══ DATA LISTING ══

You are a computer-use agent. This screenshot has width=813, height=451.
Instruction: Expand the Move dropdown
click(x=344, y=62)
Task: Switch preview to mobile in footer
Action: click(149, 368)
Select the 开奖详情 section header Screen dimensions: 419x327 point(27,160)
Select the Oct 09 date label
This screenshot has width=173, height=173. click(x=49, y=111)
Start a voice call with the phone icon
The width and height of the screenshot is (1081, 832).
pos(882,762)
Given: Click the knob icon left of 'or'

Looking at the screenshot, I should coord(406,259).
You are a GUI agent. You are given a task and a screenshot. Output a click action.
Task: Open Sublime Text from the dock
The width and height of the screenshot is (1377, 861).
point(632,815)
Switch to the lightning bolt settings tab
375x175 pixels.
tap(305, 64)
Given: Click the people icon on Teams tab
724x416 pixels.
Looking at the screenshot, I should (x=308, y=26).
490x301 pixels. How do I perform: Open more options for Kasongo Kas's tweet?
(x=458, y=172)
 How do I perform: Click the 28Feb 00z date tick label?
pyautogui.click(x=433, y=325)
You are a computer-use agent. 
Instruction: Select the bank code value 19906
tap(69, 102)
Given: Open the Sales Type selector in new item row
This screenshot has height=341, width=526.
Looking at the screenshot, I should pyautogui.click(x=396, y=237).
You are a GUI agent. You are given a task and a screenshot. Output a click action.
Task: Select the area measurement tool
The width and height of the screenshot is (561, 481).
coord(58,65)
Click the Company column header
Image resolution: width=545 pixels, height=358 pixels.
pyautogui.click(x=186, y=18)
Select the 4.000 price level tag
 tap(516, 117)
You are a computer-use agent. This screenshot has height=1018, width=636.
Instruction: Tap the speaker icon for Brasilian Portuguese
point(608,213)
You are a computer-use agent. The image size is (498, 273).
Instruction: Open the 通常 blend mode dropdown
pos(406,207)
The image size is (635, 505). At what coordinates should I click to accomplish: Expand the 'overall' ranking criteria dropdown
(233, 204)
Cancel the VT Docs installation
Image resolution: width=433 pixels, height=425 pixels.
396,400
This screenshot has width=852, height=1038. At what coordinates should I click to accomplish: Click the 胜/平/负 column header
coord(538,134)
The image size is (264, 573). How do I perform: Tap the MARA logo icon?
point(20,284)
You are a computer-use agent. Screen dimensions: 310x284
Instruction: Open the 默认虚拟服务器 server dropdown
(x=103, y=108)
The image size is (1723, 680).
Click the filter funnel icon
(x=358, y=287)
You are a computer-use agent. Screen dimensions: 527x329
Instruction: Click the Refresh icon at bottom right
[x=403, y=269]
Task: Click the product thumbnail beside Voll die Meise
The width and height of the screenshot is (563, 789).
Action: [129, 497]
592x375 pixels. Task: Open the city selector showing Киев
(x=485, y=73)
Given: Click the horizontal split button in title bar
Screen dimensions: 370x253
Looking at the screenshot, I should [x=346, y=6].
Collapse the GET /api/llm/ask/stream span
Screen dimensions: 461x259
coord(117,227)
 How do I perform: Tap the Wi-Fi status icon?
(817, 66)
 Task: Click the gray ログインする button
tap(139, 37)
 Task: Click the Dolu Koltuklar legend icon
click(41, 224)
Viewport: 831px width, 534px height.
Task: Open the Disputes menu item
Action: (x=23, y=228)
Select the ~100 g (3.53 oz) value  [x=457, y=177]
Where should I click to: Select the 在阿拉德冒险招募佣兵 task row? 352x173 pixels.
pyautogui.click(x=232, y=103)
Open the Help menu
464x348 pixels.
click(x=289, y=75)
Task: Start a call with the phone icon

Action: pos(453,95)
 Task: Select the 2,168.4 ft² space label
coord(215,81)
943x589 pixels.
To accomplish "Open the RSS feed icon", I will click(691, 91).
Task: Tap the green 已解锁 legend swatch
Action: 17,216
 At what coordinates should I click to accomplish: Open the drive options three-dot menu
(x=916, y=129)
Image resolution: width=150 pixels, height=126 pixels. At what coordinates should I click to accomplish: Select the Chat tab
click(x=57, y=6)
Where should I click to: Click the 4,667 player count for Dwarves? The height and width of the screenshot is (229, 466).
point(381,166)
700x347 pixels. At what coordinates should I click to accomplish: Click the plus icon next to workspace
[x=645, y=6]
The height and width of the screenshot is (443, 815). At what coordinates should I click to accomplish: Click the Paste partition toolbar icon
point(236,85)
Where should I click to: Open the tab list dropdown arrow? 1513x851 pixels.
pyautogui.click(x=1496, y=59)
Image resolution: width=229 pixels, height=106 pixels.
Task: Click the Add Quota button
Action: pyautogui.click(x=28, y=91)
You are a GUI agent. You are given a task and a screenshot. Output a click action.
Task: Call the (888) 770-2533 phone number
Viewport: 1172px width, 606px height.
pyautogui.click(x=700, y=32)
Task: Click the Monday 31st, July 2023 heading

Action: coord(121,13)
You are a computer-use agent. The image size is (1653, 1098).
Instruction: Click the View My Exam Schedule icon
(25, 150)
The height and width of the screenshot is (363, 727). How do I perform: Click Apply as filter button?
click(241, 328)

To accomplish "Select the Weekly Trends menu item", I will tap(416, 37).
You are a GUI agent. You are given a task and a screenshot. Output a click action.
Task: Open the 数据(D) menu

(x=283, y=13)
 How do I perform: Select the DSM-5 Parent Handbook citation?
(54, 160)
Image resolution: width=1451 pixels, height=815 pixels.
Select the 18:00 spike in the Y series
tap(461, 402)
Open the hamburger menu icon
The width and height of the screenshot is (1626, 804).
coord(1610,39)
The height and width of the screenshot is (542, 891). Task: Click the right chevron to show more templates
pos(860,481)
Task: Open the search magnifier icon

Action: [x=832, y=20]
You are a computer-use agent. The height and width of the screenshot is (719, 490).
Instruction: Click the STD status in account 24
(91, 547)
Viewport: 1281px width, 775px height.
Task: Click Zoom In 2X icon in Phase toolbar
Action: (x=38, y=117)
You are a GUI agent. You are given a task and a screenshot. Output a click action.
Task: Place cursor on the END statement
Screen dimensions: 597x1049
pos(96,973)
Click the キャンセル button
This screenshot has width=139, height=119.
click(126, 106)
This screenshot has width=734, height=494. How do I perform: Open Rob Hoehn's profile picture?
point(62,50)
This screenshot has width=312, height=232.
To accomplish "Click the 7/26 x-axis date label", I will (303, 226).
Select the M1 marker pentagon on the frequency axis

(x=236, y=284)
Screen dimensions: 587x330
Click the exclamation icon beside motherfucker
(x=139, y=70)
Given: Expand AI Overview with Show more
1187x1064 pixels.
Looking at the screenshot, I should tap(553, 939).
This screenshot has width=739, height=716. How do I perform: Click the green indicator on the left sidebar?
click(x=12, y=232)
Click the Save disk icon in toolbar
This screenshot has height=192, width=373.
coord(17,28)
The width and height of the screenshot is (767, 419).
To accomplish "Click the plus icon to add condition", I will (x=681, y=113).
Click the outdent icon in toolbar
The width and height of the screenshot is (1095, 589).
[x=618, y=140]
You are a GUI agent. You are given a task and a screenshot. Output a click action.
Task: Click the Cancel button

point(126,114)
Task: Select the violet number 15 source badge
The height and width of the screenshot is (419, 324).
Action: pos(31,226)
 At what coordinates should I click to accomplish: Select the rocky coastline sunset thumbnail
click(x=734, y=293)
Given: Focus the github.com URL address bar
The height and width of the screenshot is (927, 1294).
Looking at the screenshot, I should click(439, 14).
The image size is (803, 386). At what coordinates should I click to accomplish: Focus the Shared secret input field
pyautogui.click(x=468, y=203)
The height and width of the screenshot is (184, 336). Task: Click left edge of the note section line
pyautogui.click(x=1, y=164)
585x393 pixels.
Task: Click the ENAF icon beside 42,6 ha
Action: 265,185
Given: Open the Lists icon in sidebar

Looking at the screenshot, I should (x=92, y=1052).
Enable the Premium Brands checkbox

═══

• [YOUR GOAL]: Return the whole listing, keeping every word as it is.

• [EXERCISE SOLUTION]:
You are a computer-use agent. This screenshot has width=813, height=451.
Instruction: Expand the Move dropdown
click(x=344, y=62)
Task: Switch preview to mobile in footer
Action: click(149, 368)
Select the 开奖详情 section header Screen dimensions: 419x327 point(27,160)
Select the Oct 09 date label
This screenshot has width=173, height=173. click(x=49, y=111)
Start a voice call with the phone icon
The width and height of the screenshot is (1081, 832).
pos(882,762)
Given: Click the knob icon left of 'or'

Looking at the screenshot, I should coord(406,259).
You are a GUI agent. You are given a task and a screenshot. Output a click action.
Task: Open Sublime Text from the dock
The width and height of the screenshot is (1377, 861).
point(632,815)
Switch to the lightning bolt settings tab
375x175 pixels.
tap(305, 64)
Given: Click the people icon on Teams tab
724x416 pixels.
Looking at the screenshot, I should (x=308, y=26).
490x301 pixels. How do I perform: Open more options for Kasongo Kas's tweet?
(x=458, y=172)
 How do I perform: Click the 28Feb 00z date tick label?
pyautogui.click(x=433, y=325)
You are a computer-use agent. 
Instruction: Select the bank code value 19906
tap(69, 102)
Given: Open the Sales Type selector in new item row
This screenshot has height=341, width=526.
Looking at the screenshot, I should pyautogui.click(x=396, y=237).
You are a GUI agent. You are given a task and a screenshot. Output a click action.
Task: Select the area measurement tool
The width and height of the screenshot is (561, 481).
coord(58,65)
Click the Company column header
Image resolution: width=545 pixels, height=358 pixels.
pyautogui.click(x=186, y=18)
Select the 4.000 price level tag
 tap(516, 117)
You are a computer-use agent. This screenshot has height=1018, width=636.
Instruction: Tap the speaker icon for Brasilian Portuguese
point(608,213)
You are a computer-use agent. The image size is (498, 273).
Instruction: Open the 通常 blend mode dropdown
pos(406,207)
The image size is (635, 505). At what coordinates should I click to accomplish: Expand the 'overall' ranking criteria dropdown
(233, 204)
Cancel the VT Docs installation
Image resolution: width=433 pixels, height=425 pixels.
396,400
This screenshot has width=852, height=1038. At what coordinates should I click to accomplish: Click the 胜/平/负 column header
coord(538,134)
The image size is (264, 573). How do I perform: Tap the MARA logo icon?
point(20,284)
You are a computer-use agent. Screen dimensions: 310x284
Instruction: Open the 默认虚拟服务器 server dropdown
(x=103, y=108)
The image size is (1723, 680).
Click the filter funnel icon
(x=358, y=287)
You are a computer-use agent. Screen dimensions: 527x329
Instruction: Click the Refresh icon at bottom right
[x=403, y=269]
Task: Click the product thumbnail beside Voll die Meise
The width and height of the screenshot is (563, 789).
Action: [129, 497]
592x375 pixels. Task: Open the city selector showing Киев
(x=485, y=73)
Given: Click the horizontal split button in title bar
Screen dimensions: 370x253
Looking at the screenshot, I should [x=346, y=6].
Collapse the GET /api/llm/ask/stream span
Screen dimensions: 461x259
coord(117,227)
 How do I perform: Tap the Wi-Fi status icon?
(817, 66)
 Task: Click the gray ログインする button
tap(139, 37)
 Task: Click the Dolu Koltuklar legend icon
click(41, 224)
Viewport: 831px width, 534px height.
Task: Open the Disputes menu item
Action: (x=23, y=228)
Select the ~100 g (3.53 oz) value  [x=457, y=177]
Where should I click to: Select the 在阿拉德冒险招募佣兵 task row? 352x173 pixels.
pyautogui.click(x=232, y=103)
Open the Help menu
464x348 pixels.
click(x=289, y=75)
Task: Start a call with the phone icon

Action: pos(453,95)
 Task: Select the 2,168.4 ft² space label
coord(215,81)
943x589 pixels.
To accomplish "Open the RSS feed icon", I will click(691, 91).
Task: Tap the green 已解锁 legend swatch
Action: 17,216
 At what coordinates should I click to accomplish: Open the drive options three-dot menu
(x=916, y=129)
Image resolution: width=150 pixels, height=126 pixels. At what coordinates should I click to accomplish: Select the Chat tab
click(x=57, y=6)
Where should I click to: Click the 4,667 player count for Dwarves? The height and width of the screenshot is (229, 466).
point(381,166)
700x347 pixels. At what coordinates should I click to accomplish: Click the plus icon next to workspace
[x=645, y=6]
The height and width of the screenshot is (443, 815). At what coordinates should I click to accomplish: Click the Paste partition toolbar icon
point(236,85)
Where should I click to: Open the tab list dropdown arrow? 1513x851 pixels.
pyautogui.click(x=1496, y=59)
Image resolution: width=229 pixels, height=106 pixels.
Task: Click the Add Quota button
Action: pyautogui.click(x=28, y=91)
You are a GUI agent. You are given a task and a screenshot. Output a click action.
Task: Call the (888) 770-2533 phone number
Viewport: 1172px width, 606px height.
pyautogui.click(x=700, y=32)
Task: Click the Monday 31st, July 2023 heading

Action: coord(121,13)
You are a computer-use agent. The image size is (1653, 1098).
Instruction: Click the View My Exam Schedule icon
(25, 150)
The height and width of the screenshot is (363, 727). How do I perform: Click Apply as filter button?
click(241, 328)

To accomplish "Select the Weekly Trends menu item", I will tap(416, 37).
You are a GUI agent. You are given a task and a screenshot. Output a click action.
Task: Open the 数据(D) menu

(x=283, y=13)
 How do I perform: Select the DSM-5 Parent Handbook citation?
(54, 160)
Image resolution: width=1451 pixels, height=815 pixels.
Select the 18:00 spike in the Y series
tap(461, 402)
Open the hamburger menu icon
The width and height of the screenshot is (1626, 804).
coord(1610,39)
The height and width of the screenshot is (542, 891). Task: Click the right chevron to show more templates
pos(860,481)
Task: Open the search magnifier icon

Action: [x=832, y=20]
You are a computer-use agent. The height and width of the screenshot is (719, 490).
Instruction: Click the STD status in account 24
(91, 547)
Viewport: 1281px width, 775px height.
Task: Click Zoom In 2X icon in Phase toolbar
Action: (x=38, y=117)
You are a GUI agent. You are given a task and a screenshot. Output a click action.
Task: Place cursor on the END statement
Screen dimensions: 597x1049
pos(96,973)
Click the キャンセル button
This screenshot has width=139, height=119.
click(126, 106)
This screenshot has width=734, height=494. How do I perform: Open Rob Hoehn's profile picture?
point(62,50)
This screenshot has width=312, height=232.
To accomplish "Click the 7/26 x-axis date label", I will (303, 226).
Select the M1 marker pentagon on the frequency axis

(x=236, y=284)
Screen dimensions: 587x330
Click the exclamation icon beside motherfucker
(x=139, y=70)
Given: Expand AI Overview with Show more
1187x1064 pixels.
Looking at the screenshot, I should tap(553, 939).
This screenshot has width=739, height=716. How do I perform: Click the green indicator on the left sidebar?
click(x=12, y=232)
Click the Save disk icon in toolbar
This screenshot has height=192, width=373.
coord(17,28)
The width and height of the screenshot is (767, 419).
To accomplish "Click the plus icon to add condition", I will (x=681, y=113).
Click the outdent icon in toolbar
The width and height of the screenshot is (1095, 589).
[x=618, y=140]
You are a GUI agent. You are given a task and a screenshot. Output a click action.
Task: Click the Cancel button

point(126,114)
Task: Select the violet number 15 source badge
The height and width of the screenshot is (419, 324).
Action: pos(31,226)
 At what coordinates should I click to accomplish: Select the rocky coastline sunset thumbnail
click(x=734, y=293)
Given: Focus the github.com URL address bar
The height and width of the screenshot is (927, 1294).
Looking at the screenshot, I should click(439, 14).
The image size is (803, 386). At what coordinates should I click to accomplish: Focus the Shared secret input field
pyautogui.click(x=468, y=203)
The height and width of the screenshot is (184, 336). Task: Click left edge of the note section line
pyautogui.click(x=1, y=164)
585x393 pixels.
Task: Click the ENAF icon beside 42,6 ha
Action: 265,185
Given: Open the Lists icon in sidebar

Looking at the screenshot, I should (x=92, y=1052).
Enable the Premium Brands checkbox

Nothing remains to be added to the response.